Lunch time, call in, speak to a very nice young man who places me on a brief hold and returns sounding genuinely sorry for me. “I’m sorry, ma’am. The cancellation wasn’t in error. You haven’t made the minimum required monthly payments at all this year.” He explained that I’d been paying roughly $90 a month, which was my bill amount last year, but my minimum payment had increased to roughly $91 at the start of the year.
I have no idea how I didn’t know that. I explained to him that I never received notice of paying the wrong amount and always just got emailed receipts that thanked me for paying. He couldn’t do anything else, though, except let me know that my $90 from April and May would be sent back to me via check within the next ten business days. He also transferred me to a not-so-nice woman who put in a ticket for a special enrollment period for me in an attempt to get it reinstated on the basis of my confusion over the total due. It will be thirty days before I know the outcome of that.
My first instinct was just to call it quits and curl into a little ball of self pity.
But I took a deep breath and took a step back and asked myself . . . what can I do?
Not in a sarcastic way, not in a self-defeating way, not as a throwaway, but really.
And I came up with a few options. All of which were better than nothing. I actually made a plan of action. Determined how I was going to handle this situation now that I was in it, instead of spending time dwelling on the problem itself. I looked for the solution.
First, I’m going to deposit the refunded money into my savings account. I’m going to add to that the amount that I’d planned to pay when I originally signed in. In thirty days, if my health insurance does not get reinstated, I will continue to deposit the $90 dollars I would have put towards it into my savings account, instead. I will not let it turn into Starbucks coffees or Redbox movie rentals or day trips to Daytona. I’ll have about $810 in savings at the end of the year, from putting my “health insurance” bill into it.
If my hasty research into the matter is correct, then that will be more than I need to cover the tax penalty I would be charged for not having insurance for nine months. If, that is, I actually get charged the tax penalty, which I may not. My income has dropped drastically, since I started school. I may qualify for hardship status. In either case – fine or no fine – I am prepared for the situation.
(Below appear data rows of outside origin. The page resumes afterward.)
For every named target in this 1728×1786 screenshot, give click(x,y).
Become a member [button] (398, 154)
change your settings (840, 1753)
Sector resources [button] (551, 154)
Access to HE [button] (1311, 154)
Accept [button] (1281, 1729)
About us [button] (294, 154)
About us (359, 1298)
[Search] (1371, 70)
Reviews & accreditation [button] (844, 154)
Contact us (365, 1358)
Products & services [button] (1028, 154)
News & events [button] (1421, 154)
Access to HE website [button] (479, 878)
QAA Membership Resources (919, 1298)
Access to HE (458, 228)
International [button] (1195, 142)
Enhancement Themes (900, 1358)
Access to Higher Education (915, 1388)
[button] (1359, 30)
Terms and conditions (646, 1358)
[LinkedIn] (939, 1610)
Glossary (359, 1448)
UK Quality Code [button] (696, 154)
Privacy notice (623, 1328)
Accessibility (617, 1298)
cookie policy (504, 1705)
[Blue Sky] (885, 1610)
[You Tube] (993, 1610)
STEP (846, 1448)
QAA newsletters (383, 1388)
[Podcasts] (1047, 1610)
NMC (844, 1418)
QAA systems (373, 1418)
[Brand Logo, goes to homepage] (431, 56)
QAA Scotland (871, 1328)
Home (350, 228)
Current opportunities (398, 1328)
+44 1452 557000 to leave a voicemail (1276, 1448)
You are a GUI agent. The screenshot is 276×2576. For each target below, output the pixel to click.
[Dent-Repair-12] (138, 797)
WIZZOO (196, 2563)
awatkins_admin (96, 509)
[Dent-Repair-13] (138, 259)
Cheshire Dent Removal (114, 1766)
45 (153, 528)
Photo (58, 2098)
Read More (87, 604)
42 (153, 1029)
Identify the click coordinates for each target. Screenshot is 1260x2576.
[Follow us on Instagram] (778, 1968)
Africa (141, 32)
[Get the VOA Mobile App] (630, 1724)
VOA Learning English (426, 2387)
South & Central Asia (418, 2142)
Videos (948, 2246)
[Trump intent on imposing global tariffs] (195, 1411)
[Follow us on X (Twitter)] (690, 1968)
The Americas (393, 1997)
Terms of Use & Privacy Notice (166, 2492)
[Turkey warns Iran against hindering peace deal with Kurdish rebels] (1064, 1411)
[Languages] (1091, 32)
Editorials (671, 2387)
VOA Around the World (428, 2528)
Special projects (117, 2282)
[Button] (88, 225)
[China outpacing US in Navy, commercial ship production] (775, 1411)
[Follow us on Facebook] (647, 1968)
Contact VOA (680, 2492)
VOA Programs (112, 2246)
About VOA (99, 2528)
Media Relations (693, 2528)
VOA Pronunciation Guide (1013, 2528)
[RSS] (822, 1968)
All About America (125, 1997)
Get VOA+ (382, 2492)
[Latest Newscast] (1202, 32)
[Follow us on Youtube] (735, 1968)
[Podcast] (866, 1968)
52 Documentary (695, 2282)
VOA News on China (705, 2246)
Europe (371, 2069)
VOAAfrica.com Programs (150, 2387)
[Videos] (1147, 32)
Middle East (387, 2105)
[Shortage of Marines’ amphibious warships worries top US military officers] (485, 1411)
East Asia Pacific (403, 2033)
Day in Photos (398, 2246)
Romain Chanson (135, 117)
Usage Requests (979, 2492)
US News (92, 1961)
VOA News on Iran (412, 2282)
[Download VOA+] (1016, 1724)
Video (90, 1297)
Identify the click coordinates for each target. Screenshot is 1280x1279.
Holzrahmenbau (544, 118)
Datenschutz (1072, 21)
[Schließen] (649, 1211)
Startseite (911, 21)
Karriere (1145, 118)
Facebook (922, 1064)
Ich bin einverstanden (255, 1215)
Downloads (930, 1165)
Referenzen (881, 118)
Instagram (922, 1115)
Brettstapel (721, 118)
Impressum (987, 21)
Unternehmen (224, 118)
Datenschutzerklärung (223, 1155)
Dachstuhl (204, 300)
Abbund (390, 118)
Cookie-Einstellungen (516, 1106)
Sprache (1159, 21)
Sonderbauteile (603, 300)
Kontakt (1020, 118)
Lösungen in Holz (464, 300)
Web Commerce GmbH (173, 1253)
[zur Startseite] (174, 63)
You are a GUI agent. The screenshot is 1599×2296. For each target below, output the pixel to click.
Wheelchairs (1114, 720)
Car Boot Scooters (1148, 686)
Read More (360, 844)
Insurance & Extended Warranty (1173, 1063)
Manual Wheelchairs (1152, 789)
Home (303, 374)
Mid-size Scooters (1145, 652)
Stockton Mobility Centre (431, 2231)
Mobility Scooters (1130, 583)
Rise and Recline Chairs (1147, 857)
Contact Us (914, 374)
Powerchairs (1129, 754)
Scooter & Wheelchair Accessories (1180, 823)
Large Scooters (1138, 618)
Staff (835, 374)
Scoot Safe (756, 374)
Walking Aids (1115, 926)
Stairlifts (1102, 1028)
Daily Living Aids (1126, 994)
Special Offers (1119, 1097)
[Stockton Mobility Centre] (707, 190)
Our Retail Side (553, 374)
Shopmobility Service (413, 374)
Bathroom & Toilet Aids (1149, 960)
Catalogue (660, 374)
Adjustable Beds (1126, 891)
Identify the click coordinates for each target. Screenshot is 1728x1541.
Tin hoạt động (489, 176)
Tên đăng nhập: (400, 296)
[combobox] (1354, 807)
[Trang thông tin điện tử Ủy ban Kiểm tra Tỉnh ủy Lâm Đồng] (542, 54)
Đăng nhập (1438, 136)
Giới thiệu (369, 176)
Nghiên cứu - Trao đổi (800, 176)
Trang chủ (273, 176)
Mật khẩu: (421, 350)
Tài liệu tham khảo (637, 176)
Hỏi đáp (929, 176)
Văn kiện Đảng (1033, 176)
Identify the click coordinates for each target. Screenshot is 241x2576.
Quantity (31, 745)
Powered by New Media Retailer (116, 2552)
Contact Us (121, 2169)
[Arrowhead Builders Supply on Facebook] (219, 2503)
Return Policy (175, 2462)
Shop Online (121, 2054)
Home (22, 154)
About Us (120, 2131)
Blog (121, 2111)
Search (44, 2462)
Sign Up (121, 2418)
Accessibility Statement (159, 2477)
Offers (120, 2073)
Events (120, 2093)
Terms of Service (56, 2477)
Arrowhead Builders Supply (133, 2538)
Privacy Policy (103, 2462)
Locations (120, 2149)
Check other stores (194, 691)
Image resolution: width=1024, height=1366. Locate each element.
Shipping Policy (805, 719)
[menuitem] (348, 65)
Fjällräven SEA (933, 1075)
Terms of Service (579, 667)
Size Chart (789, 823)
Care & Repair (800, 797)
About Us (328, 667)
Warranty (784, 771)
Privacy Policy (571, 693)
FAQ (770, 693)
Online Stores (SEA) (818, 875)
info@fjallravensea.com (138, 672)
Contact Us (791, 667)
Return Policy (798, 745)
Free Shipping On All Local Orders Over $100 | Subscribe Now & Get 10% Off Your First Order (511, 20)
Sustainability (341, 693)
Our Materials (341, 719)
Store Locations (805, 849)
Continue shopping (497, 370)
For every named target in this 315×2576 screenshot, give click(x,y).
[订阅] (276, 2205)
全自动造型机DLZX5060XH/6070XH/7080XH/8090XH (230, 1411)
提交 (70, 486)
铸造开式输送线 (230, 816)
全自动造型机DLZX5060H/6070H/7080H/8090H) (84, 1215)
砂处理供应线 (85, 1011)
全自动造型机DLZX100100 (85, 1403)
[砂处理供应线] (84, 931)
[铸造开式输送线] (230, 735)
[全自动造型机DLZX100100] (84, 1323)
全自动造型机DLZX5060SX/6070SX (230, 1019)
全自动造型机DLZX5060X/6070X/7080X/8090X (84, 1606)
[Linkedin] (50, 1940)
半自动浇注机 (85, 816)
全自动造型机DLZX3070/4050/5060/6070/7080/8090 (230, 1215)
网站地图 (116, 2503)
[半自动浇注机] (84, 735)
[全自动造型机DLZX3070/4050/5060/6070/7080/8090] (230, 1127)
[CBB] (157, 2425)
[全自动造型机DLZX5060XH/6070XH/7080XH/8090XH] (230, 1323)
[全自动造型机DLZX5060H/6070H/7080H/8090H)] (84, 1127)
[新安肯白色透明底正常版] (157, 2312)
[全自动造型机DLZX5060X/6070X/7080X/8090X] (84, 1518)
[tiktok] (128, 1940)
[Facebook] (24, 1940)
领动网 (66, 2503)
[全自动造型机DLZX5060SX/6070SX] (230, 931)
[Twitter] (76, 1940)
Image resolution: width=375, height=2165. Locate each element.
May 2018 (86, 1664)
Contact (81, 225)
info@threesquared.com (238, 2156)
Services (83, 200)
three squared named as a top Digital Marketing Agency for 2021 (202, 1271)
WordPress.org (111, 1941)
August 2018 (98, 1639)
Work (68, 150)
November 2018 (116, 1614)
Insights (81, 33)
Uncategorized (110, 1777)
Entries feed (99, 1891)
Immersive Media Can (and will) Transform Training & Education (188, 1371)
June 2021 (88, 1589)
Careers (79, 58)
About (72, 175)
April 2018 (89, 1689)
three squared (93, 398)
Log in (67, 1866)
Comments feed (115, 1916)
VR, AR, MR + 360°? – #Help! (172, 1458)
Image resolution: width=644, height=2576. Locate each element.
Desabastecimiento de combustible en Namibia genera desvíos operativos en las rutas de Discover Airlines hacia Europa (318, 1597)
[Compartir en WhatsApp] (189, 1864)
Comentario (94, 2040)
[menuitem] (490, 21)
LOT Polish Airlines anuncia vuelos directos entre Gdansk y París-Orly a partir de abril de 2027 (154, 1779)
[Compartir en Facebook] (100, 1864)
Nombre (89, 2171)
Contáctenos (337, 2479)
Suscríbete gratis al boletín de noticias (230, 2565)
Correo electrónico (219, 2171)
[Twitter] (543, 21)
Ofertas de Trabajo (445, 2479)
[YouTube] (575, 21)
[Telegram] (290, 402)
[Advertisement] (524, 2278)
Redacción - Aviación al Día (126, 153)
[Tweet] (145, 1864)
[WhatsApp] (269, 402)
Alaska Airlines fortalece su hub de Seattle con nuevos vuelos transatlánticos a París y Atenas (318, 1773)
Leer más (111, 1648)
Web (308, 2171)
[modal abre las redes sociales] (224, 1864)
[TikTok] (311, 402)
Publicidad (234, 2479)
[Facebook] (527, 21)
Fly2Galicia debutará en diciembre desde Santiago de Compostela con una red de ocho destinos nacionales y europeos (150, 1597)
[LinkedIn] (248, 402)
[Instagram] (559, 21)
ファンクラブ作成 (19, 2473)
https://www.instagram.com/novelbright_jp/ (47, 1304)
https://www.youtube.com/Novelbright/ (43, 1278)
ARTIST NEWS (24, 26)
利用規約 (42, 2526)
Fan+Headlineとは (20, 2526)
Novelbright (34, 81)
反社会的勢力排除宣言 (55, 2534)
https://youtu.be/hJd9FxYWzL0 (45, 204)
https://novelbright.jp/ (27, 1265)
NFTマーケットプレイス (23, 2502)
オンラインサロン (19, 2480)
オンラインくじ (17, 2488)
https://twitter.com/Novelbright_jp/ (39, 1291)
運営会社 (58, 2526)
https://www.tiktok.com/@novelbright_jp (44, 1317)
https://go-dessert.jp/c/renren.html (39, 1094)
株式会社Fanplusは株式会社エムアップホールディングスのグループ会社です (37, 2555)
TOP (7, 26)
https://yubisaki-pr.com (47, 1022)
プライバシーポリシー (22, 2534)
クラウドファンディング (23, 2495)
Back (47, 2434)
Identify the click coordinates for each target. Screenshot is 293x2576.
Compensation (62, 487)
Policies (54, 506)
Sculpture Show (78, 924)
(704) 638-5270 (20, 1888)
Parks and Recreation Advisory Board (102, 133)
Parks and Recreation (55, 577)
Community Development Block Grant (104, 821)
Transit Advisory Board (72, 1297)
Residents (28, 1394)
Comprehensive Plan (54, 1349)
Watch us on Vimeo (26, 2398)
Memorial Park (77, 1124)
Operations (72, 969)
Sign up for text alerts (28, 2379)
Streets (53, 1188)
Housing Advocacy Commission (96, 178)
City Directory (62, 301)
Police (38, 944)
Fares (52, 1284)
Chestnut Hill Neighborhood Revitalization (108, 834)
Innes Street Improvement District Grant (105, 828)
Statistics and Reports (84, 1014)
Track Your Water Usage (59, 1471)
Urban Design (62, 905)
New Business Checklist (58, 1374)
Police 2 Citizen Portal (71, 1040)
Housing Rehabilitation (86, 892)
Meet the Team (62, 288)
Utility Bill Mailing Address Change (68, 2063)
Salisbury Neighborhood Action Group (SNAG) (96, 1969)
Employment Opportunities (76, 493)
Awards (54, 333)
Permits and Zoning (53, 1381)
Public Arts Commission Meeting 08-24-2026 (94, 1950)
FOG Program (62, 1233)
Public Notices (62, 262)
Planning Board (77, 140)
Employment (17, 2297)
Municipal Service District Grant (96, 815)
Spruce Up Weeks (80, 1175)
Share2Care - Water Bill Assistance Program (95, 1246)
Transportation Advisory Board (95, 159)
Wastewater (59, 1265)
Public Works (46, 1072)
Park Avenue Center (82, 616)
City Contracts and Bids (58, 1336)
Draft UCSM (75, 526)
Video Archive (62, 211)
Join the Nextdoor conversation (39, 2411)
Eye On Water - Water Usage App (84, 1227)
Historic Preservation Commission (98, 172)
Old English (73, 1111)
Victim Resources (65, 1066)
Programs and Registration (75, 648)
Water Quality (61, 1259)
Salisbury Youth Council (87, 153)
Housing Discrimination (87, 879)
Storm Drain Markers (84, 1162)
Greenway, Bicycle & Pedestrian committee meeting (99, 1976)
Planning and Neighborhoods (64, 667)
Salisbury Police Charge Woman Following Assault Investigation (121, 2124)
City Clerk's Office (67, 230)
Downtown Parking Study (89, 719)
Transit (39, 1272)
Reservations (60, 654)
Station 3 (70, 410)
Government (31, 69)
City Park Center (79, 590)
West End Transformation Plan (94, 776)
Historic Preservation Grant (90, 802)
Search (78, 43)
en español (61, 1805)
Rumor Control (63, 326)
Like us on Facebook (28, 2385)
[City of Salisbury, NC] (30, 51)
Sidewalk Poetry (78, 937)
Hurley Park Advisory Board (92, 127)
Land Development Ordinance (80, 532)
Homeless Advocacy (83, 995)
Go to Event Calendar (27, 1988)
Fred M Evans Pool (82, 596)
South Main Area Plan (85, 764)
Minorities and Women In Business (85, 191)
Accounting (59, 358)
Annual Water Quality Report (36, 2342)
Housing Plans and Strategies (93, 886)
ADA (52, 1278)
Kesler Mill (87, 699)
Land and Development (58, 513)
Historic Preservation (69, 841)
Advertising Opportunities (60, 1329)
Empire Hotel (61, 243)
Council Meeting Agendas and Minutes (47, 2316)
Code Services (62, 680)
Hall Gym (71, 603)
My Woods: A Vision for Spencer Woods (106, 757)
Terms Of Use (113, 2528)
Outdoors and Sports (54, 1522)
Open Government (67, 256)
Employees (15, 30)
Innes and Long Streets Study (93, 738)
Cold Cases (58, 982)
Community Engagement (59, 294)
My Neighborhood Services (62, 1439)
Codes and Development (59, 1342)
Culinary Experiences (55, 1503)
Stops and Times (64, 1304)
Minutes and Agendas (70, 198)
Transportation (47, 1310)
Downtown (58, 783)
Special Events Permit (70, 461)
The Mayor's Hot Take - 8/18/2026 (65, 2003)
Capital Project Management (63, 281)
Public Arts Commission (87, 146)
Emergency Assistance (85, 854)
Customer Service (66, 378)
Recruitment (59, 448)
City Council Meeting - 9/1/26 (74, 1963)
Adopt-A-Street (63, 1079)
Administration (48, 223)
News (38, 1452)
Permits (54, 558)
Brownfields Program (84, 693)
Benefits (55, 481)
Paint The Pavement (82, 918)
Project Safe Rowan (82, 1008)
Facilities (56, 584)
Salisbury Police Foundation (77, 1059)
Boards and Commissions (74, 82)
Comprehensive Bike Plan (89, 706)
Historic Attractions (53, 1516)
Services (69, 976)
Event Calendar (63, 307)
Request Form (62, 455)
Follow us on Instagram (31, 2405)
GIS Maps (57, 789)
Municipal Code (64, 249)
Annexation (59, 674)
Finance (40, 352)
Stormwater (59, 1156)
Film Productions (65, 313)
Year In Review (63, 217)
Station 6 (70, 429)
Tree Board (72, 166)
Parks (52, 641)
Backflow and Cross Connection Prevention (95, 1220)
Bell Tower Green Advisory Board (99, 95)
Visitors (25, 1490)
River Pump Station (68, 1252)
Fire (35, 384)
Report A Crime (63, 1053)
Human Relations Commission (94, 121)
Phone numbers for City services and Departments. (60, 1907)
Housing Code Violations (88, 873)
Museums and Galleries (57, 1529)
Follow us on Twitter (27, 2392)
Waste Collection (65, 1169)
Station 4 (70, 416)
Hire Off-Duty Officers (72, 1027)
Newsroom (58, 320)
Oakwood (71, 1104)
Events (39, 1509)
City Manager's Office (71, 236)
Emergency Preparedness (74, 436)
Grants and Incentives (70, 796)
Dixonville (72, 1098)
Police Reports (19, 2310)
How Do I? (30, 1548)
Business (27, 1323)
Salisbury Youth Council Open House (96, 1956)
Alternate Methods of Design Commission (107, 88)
If I don’t get fined, then I’ll be starting the new year with more in savings than I’ve ever had.
- I won’t continue to pay my health insurance bill into my saving account after December, even though taxes are filed later than that, because I’ll get insurance again during open enrollment at the end of the year.
The true downside, of course, is that I won’t have health insurance during the next six months, if it doesn’t get reinstated. That sucks, for a couple of reasons. I have asthma and keep an emergency inhaler on hand for . . . well . . . emergencies. I have about a third of my current one left, which will last me – maybe – the next three months or so. I also; however, have two daily use inhalers saved from when I went to the doctor and he prescribed them. I don’t like taking them, which I know isn’t good, but if I do start taking them as I’m supposed to, they should be enough to keep my lungs and bronchi in good shape for the next three months, which saves my emergency inhaler for the last three months. I also have access to a nebulizer and albuterol, if needed.
I won’t die, essentially, from not having health insurance. Indeed, from the age of eighteen to twenty-four I did not have health insurance. I managed. Not always comfortably, but always adequately.
The other downside, the one I’m really upset about, is that if the insurance isn’t reinstated at the end of thirty days, I will have to confess to Him that I messed up and lost it. He isn’t going to be happy, because he will be concerned for my health. I will, at least, have a plan to present to him. I think he will appreciate that and the fact that I was able to think things through and not just freak out.
A few months ago, this situation would have derailed me for weeks. There would have been tears and panic and eventually acceptance, but no real solution formed. Now, I can deal with this bear in the middle of the road without losing my head. I’ll skirt around it and be more vigilant in the future. I won’t get eaten by it.
Adversity is defined as difficulties or misfortune. Determine is a firmness of purpose, or resolve. I may face other adversity during the next six months as I continue along my Road to Elsewhere, but I am determined that I will make it to the end of the road.
At which time, I’m sure there will be other roads to explore.